I’ve become somewhat of a snob, grammatically.

It stems from my time teaching SAT preparation courses. Little things like “then” versus “than” and misuse of homophones can push me over the edge. Let’s not even get into the incorrect usage of apostrophes.

It’s = it is.They’re = they are. Every time. Not possessive. Sigh.

Knowing my quickness to judge others in this respect, I try to hold myself to the same standard. I feel downright humiliated when I find a typo in a blog post, and I’ve deleted whole Facebook threads when I discovered an early misspelling. In conversation, I’ve been known to swear audibly upon realization that I said “further” when I meant “farther.”

The one place this has not really extended, however, has been verb tenses. Sure, I try to use the correct tense most of the time, but outside of the big three (past, present and future), I don’t know any of their names or any of their specific definitions. I know what “sounds right,” and I tend to go with that.

Such looseness with the rules has led me to statements like the one that got me out the door yesterday morning:

I don’t want to run, but when I’m done, I will have wanted to.

If the preposition at the end of that sentence wasn’t enough to hurt my brain, the general construction does the job. Still, it’s the most accurate representation I can determine for how I feel while running. I don’t always love running, but I always love finishing a run.

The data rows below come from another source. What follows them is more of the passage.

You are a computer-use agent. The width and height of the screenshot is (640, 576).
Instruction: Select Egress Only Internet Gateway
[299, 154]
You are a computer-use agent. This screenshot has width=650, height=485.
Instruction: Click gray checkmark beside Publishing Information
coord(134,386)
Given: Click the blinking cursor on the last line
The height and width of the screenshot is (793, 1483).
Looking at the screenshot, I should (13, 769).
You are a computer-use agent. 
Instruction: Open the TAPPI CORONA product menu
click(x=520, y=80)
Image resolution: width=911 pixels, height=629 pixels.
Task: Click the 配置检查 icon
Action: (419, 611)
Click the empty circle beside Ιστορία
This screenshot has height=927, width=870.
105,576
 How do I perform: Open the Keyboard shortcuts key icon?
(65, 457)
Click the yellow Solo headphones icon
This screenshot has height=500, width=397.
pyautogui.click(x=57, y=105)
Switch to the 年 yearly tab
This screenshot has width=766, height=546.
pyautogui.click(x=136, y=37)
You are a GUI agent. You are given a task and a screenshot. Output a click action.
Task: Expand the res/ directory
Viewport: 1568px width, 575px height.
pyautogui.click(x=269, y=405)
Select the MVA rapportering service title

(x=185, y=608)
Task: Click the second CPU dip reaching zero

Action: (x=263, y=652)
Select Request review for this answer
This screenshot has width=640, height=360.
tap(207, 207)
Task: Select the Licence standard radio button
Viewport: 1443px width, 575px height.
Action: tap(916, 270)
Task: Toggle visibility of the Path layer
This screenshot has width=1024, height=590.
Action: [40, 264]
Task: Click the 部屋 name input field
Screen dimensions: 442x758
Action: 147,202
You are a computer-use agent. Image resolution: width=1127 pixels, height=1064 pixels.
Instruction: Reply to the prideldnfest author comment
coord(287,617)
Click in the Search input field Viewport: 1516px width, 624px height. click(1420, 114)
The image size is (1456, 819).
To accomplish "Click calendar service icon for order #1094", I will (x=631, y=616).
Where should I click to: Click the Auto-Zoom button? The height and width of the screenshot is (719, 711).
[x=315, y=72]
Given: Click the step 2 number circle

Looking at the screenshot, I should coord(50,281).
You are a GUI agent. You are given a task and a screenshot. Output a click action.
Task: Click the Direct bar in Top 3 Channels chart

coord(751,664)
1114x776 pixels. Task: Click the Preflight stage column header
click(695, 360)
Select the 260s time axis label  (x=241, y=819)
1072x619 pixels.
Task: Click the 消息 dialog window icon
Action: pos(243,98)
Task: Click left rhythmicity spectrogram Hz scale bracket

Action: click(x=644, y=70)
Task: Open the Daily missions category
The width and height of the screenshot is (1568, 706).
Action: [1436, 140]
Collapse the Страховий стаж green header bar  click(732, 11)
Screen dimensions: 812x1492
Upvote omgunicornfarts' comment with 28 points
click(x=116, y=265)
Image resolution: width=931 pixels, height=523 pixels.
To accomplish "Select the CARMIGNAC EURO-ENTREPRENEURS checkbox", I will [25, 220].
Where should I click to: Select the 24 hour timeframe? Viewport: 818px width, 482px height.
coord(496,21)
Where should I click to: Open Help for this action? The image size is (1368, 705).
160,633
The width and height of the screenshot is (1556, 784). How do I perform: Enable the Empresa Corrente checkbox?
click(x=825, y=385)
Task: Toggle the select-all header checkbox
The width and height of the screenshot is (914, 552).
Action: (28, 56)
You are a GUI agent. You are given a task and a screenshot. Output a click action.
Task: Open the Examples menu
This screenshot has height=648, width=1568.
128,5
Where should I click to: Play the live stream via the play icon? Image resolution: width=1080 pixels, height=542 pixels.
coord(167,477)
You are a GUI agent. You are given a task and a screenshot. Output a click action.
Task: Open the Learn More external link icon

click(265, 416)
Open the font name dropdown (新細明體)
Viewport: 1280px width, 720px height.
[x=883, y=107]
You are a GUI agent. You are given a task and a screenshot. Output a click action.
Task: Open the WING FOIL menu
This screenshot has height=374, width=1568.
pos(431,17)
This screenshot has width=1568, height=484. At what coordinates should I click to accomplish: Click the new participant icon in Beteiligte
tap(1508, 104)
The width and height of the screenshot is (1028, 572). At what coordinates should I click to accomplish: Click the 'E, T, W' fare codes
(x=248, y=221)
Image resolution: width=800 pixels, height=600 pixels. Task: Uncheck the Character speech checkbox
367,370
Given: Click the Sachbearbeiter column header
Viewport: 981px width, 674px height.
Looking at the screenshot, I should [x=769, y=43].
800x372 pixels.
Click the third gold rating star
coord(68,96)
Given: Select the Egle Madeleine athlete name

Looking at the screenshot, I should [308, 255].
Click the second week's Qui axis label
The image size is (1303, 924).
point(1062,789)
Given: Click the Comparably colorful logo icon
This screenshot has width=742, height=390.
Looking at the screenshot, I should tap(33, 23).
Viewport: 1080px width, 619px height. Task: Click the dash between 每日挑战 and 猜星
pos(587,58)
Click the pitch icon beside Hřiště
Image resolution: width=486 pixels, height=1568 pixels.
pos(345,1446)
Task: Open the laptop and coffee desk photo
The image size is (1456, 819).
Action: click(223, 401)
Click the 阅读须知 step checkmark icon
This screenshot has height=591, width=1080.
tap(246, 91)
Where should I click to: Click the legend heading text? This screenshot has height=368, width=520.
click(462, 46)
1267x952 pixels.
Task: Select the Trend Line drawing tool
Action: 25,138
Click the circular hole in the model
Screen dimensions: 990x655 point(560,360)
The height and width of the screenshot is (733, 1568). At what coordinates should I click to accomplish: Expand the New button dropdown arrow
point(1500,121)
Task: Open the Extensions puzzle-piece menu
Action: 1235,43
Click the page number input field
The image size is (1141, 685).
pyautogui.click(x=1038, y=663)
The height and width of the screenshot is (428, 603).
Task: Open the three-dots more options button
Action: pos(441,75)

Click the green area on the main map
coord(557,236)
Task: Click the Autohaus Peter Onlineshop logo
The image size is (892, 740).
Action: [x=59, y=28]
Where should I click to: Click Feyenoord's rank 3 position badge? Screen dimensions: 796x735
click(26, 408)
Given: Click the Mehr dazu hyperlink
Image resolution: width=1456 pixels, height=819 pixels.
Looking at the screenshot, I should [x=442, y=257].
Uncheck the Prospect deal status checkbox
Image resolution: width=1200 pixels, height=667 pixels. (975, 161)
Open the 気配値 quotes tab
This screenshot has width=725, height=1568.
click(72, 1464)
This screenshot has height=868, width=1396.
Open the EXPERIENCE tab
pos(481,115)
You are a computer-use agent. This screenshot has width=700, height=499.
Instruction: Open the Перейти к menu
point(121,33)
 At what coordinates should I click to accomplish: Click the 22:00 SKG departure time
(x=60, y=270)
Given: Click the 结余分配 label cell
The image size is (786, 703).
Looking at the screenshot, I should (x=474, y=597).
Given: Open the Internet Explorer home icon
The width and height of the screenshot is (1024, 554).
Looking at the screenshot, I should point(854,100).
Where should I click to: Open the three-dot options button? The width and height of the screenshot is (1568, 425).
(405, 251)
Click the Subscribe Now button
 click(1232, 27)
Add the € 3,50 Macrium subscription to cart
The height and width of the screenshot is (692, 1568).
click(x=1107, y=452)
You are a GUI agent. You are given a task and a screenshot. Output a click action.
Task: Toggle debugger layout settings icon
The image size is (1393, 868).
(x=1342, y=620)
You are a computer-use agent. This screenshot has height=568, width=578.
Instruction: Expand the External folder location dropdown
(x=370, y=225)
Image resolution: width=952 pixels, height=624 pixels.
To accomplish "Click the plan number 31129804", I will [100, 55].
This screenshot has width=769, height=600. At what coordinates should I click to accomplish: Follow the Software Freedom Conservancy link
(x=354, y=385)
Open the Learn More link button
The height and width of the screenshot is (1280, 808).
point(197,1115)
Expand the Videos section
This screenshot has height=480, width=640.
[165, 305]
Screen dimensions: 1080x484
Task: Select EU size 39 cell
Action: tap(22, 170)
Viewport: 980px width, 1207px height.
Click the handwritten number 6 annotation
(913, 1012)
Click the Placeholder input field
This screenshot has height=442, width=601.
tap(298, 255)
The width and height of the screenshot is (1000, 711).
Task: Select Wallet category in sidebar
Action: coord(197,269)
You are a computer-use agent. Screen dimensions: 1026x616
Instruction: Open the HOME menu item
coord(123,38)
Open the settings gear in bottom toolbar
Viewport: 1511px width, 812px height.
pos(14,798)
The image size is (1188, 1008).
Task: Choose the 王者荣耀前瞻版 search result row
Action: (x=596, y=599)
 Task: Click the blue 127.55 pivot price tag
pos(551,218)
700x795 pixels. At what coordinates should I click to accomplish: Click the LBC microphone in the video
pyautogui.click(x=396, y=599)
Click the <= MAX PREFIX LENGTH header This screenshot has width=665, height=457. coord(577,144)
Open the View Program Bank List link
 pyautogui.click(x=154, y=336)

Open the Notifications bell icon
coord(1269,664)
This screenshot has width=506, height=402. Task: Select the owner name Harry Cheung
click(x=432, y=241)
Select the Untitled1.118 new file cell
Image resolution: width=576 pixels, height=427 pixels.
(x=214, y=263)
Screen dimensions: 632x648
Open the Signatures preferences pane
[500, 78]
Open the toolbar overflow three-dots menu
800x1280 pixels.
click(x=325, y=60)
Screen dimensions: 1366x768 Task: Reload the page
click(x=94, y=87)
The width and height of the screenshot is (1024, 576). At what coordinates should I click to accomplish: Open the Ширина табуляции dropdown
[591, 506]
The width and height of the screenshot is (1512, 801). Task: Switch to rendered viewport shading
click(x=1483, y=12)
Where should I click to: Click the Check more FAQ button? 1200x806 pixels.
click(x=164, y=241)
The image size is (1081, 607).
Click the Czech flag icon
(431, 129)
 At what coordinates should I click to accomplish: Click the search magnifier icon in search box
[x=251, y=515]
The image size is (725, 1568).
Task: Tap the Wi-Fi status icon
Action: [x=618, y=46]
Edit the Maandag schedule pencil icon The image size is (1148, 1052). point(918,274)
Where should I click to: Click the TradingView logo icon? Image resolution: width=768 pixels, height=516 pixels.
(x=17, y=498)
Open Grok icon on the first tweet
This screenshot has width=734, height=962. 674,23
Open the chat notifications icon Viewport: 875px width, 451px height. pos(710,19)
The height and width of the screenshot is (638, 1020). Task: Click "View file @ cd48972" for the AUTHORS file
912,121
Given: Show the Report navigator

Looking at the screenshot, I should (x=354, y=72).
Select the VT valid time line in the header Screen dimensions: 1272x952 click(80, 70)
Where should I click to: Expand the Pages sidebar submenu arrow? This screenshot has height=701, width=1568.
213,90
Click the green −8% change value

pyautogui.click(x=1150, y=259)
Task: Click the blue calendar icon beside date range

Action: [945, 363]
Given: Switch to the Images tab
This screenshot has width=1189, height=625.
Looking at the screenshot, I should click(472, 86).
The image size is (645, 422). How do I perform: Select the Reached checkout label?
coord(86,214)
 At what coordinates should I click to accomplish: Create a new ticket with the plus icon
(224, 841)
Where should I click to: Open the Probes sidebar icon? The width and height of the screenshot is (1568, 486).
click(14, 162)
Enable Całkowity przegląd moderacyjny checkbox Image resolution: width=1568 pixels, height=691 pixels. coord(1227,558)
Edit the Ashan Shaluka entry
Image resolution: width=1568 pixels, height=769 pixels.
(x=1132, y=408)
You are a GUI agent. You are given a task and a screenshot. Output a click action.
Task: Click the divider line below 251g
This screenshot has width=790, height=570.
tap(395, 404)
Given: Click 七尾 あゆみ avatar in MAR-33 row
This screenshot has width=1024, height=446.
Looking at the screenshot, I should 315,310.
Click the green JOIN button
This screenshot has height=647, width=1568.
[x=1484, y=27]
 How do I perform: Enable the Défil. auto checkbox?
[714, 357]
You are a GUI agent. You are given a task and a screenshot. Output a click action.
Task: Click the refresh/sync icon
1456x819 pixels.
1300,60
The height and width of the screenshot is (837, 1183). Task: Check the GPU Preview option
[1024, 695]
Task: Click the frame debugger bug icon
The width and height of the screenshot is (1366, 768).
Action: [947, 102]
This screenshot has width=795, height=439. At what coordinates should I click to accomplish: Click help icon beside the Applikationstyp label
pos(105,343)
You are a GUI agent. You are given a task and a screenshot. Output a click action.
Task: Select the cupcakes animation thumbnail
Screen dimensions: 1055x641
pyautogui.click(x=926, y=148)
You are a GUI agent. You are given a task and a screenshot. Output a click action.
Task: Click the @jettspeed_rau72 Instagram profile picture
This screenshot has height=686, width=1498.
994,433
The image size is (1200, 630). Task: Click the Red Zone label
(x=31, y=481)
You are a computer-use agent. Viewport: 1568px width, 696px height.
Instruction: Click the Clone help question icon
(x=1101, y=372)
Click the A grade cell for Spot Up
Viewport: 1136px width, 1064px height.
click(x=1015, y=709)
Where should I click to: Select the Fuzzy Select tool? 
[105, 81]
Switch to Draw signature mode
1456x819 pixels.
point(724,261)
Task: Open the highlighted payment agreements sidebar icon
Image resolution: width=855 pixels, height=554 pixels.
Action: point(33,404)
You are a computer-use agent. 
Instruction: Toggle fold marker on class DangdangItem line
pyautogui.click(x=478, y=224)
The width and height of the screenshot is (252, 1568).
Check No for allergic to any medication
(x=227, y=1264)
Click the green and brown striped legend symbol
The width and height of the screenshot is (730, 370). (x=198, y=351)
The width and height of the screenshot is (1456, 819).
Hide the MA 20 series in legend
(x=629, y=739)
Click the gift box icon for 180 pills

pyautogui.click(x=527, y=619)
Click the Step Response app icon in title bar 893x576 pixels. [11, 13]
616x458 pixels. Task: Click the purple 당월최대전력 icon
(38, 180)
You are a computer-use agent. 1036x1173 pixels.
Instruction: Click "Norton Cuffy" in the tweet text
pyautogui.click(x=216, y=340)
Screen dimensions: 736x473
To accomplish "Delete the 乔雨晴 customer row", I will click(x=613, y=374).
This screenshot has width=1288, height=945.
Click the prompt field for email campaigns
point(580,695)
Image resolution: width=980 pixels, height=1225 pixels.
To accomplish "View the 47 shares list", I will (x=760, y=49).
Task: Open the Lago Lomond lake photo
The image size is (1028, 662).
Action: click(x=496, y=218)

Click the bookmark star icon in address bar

Many people have challenged me over the years, telling me that it’s impossible to like running. In general, I disagree with the sentiment, but I can understand its origin. If someone has never run before, it takes a while for the body to acclimate. Muscles will be sore and minds will be tired, and that state can last a very long time. Eventually, you begin to see changes, whether physical or just based on your performance. Consistent behavior leads to definitive progress. Yes, the reward can be long time coming, but I believe the time it takes only increases its value.

Years removed from this personal revelation, it can be very difficult for me to remember what that accomplishment feels like. My goal of fifty marathons is a large, distant abstract at this point. I need to make incremental progress to have any chance of achieving that goal, but the increments don’t necessarily provide enough satisfaction to drive me on. Short version: some days I don’t want to run.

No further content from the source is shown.